** Your goal **
Write out exactly the line containing "Task: Go to the first results page" along with each line that follows it in the records below, and no others.

Collected data entries
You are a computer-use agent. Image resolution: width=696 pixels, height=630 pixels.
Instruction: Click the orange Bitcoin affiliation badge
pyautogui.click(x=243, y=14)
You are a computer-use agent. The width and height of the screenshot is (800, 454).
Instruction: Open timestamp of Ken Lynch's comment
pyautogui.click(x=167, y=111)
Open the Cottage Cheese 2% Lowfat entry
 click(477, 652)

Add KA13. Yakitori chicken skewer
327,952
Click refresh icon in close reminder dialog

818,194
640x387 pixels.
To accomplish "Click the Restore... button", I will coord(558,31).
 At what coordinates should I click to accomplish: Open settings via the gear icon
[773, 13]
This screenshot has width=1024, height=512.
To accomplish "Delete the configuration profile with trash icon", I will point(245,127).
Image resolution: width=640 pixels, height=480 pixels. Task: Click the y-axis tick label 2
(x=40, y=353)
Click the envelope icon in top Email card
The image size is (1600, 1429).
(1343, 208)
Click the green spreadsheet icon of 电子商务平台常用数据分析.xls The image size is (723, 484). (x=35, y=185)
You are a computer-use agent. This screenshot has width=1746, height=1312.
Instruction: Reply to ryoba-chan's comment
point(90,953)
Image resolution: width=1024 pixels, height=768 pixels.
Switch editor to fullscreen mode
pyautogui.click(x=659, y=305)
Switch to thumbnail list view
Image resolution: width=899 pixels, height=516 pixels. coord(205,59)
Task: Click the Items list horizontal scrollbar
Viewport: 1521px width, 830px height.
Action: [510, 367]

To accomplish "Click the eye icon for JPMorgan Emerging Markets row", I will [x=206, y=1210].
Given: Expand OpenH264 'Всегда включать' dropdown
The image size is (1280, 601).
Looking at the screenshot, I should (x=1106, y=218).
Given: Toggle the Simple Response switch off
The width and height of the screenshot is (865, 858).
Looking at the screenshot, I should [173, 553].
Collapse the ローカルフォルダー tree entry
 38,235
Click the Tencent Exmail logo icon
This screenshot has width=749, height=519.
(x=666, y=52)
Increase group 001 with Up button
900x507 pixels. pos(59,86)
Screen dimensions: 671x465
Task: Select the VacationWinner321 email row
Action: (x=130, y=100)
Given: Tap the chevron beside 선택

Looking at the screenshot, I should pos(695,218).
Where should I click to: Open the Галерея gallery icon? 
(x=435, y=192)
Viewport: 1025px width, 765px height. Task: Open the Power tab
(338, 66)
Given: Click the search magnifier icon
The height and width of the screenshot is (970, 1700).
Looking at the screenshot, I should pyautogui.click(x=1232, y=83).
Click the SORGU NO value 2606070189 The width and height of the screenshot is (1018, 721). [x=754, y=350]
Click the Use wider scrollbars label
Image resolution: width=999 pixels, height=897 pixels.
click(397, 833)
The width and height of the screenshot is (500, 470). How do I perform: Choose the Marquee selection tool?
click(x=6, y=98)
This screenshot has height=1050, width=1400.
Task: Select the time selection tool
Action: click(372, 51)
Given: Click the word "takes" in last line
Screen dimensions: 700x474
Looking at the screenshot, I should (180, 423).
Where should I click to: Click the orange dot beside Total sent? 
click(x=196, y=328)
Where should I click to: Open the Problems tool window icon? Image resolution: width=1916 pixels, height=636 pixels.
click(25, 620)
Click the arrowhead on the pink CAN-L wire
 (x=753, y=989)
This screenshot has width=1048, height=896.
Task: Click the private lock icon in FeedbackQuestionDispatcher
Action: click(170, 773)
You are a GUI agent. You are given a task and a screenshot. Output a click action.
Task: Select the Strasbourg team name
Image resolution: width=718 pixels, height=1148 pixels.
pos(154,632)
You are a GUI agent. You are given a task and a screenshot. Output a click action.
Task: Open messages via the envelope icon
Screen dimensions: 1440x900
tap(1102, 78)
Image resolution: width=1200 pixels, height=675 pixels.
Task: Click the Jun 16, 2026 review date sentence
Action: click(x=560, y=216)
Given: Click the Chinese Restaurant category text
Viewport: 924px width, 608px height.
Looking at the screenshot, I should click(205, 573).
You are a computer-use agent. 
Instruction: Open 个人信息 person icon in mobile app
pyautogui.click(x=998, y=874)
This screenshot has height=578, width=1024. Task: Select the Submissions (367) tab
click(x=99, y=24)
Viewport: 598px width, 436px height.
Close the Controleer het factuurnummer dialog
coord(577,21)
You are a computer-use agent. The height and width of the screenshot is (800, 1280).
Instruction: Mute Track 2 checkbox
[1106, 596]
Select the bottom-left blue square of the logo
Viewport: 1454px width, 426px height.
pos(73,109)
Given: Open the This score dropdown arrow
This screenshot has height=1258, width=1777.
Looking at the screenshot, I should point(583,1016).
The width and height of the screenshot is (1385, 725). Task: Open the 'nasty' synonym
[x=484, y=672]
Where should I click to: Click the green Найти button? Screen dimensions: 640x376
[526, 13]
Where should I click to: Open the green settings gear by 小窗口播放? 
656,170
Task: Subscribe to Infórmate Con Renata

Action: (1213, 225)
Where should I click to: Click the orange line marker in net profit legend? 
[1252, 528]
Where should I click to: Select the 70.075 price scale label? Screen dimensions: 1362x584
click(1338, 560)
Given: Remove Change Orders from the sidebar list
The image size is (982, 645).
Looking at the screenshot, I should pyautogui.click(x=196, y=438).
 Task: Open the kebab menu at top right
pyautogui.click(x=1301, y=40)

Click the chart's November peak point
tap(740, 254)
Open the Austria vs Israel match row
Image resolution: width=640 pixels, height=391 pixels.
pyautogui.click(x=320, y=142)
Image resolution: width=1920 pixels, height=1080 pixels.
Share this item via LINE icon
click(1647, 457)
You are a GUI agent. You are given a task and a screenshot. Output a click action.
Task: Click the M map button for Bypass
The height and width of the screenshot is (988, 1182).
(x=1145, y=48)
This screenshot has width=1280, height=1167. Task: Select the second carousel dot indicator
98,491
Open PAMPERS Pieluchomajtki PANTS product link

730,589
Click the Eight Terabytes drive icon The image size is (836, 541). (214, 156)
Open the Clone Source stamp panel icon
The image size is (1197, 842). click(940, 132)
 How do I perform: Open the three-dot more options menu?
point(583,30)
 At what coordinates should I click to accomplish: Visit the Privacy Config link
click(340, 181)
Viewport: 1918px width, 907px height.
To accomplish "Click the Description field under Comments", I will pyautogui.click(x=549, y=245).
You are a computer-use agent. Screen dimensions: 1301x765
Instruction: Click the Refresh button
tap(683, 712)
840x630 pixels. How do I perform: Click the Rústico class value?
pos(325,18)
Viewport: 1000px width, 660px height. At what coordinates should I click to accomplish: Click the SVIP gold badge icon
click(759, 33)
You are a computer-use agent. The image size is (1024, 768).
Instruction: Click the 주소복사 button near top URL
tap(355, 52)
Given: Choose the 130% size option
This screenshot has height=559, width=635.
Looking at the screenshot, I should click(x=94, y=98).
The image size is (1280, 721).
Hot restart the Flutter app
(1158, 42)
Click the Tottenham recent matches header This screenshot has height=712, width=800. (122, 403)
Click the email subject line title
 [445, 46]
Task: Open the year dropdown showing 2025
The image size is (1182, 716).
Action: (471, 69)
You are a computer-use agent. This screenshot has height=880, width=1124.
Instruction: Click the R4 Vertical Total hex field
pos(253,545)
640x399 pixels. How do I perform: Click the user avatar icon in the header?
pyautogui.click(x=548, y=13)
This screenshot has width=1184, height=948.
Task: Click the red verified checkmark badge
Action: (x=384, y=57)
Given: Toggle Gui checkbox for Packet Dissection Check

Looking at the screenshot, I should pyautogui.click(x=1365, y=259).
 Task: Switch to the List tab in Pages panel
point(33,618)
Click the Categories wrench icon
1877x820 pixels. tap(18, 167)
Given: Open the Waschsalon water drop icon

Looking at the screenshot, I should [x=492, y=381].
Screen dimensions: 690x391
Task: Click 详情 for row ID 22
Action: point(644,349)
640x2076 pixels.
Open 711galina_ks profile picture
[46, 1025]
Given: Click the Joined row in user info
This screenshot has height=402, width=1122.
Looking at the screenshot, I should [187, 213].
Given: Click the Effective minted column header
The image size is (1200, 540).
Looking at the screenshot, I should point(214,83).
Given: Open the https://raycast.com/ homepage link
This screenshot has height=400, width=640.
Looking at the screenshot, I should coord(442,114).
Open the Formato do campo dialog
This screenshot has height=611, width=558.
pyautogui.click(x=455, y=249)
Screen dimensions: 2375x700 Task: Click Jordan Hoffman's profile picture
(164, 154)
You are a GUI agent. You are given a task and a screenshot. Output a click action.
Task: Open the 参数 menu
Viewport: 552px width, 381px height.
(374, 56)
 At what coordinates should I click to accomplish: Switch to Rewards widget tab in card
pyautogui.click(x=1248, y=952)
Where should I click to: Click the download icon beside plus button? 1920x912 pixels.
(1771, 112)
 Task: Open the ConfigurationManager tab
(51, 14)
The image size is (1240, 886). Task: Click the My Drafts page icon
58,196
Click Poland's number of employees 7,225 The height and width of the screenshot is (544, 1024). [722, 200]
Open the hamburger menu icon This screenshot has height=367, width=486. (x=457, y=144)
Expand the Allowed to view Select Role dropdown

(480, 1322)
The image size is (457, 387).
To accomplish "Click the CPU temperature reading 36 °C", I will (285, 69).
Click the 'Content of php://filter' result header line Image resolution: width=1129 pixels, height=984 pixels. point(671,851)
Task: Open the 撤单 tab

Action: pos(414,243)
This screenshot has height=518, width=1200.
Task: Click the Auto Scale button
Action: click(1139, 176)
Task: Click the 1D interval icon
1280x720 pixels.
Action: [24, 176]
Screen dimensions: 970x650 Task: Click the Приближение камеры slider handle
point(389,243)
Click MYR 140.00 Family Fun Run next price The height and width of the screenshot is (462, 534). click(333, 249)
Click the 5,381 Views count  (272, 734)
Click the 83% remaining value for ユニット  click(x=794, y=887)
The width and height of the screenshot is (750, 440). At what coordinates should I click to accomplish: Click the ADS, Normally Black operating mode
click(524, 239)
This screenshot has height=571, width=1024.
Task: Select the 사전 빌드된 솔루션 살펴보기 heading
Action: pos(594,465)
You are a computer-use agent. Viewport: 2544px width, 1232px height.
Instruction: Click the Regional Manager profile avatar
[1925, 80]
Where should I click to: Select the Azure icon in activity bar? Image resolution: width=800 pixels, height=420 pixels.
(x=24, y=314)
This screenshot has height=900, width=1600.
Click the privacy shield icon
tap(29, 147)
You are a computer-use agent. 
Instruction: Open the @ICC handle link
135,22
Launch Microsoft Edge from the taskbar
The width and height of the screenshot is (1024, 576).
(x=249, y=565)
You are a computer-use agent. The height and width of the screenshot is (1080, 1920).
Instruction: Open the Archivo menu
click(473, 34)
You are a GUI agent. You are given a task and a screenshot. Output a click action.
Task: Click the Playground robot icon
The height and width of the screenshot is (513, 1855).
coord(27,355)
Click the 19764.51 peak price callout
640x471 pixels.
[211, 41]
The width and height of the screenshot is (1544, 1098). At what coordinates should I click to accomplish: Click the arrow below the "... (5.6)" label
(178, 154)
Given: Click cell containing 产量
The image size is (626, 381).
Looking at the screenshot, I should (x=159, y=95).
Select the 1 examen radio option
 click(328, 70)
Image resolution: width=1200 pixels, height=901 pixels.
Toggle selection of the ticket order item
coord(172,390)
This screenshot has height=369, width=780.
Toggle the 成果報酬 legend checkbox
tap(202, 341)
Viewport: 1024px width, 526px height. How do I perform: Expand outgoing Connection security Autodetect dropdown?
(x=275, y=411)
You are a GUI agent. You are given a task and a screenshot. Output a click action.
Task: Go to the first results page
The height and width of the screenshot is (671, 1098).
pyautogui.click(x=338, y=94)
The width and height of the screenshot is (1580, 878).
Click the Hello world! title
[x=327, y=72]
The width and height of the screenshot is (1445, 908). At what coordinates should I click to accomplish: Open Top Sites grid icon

** Exercise answer **
Task: Go to the first results page
The height and width of the screenshot is (671, 1098).
pyautogui.click(x=338, y=94)
The width and height of the screenshot is (1580, 878).
Click the Hello world! title
[x=327, y=72]
The width and height of the screenshot is (1445, 908). At what coordinates should I click to accomplish: Open Top Sites grid icon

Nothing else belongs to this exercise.